- _WHAT TO PRODUCE_
The records appear below. Copy each one exactly.

- _MATERIAL PROVIDED_
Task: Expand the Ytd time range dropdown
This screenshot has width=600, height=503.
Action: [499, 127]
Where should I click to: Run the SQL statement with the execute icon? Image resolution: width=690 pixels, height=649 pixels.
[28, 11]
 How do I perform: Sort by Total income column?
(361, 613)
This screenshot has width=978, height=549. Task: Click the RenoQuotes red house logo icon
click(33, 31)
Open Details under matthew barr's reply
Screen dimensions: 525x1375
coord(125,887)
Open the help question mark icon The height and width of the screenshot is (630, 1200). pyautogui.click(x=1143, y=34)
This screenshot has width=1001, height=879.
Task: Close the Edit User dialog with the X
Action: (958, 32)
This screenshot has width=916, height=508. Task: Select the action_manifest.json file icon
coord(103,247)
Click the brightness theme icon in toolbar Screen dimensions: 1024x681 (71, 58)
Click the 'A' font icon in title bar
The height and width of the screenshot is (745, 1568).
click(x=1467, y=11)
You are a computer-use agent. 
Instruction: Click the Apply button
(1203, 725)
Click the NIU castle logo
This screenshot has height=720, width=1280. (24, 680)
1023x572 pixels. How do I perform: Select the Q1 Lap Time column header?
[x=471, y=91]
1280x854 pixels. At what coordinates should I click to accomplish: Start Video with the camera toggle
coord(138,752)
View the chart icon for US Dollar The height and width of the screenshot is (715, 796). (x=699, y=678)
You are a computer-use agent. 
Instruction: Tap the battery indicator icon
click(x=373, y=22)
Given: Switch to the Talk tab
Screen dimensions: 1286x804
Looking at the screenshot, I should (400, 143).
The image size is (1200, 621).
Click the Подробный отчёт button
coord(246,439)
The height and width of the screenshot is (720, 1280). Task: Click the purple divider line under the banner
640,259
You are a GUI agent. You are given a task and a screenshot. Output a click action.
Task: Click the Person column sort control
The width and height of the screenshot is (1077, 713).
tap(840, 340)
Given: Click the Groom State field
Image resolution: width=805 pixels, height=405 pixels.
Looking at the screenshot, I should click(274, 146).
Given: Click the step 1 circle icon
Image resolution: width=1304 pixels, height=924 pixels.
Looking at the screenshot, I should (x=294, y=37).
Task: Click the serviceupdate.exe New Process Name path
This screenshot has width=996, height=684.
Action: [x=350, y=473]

- _OUTPUT FOR THIS EXERCISE_
Task: Expand the Ytd time range dropdown
This screenshot has width=600, height=503.
Action: [499, 127]
Where should I click to: Run the SQL statement with the execute icon? Image resolution: width=690 pixels, height=649 pixels.
[28, 11]
 How do I perform: Sort by Total income column?
(361, 613)
This screenshot has width=978, height=549. Task: Click the RenoQuotes red house logo icon
click(33, 31)
Open Details under matthew barr's reply
Screen dimensions: 525x1375
coord(125,887)
Open the help question mark icon The height and width of the screenshot is (630, 1200). pyautogui.click(x=1143, y=34)
This screenshot has width=1001, height=879.
Task: Close the Edit User dialog with the X
Action: (958, 32)
This screenshot has width=916, height=508. Task: Select the action_manifest.json file icon
coord(103,247)
Click the brightness theme icon in toolbar Screen dimensions: 1024x681 (71, 58)
Click the 'A' font icon in title bar
The height and width of the screenshot is (745, 1568).
click(x=1467, y=11)
You are a computer-use agent. 
Instruction: Click the Apply button
(1203, 725)
Click the NIU castle logo
This screenshot has height=720, width=1280. (24, 680)
1023x572 pixels. How do I perform: Select the Q1 Lap Time column header?
[x=471, y=91]
1280x854 pixels. At what coordinates should I click to accomplish: Start Video with the camera toggle
coord(138,752)
View the chart icon for US Dollar The height and width of the screenshot is (715, 796). (x=699, y=678)
You are a computer-use agent. 
Instruction: Tap the battery indicator icon
click(x=373, y=22)
Given: Switch to the Talk tab
Screen dimensions: 1286x804
Looking at the screenshot, I should (400, 143).
The image size is (1200, 621).
Click the Подробный отчёт button
coord(246,439)
The height and width of the screenshot is (720, 1280). Task: Click the purple divider line under the banner
640,259
You are a GUI agent. You are given a task and a screenshot. Output a click action.
Task: Click the Person column sort control
The width and height of the screenshot is (1077, 713).
tap(840, 340)
Given: Click the Groom State field
Image resolution: width=805 pixels, height=405 pixels.
Looking at the screenshot, I should click(274, 146).
Given: Click the step 1 circle icon
Image resolution: width=1304 pixels, height=924 pixels.
Looking at the screenshot, I should (x=294, y=37).
Task: Click the serviceupdate.exe New Process Name path
This screenshot has width=996, height=684.
Action: [x=350, y=473]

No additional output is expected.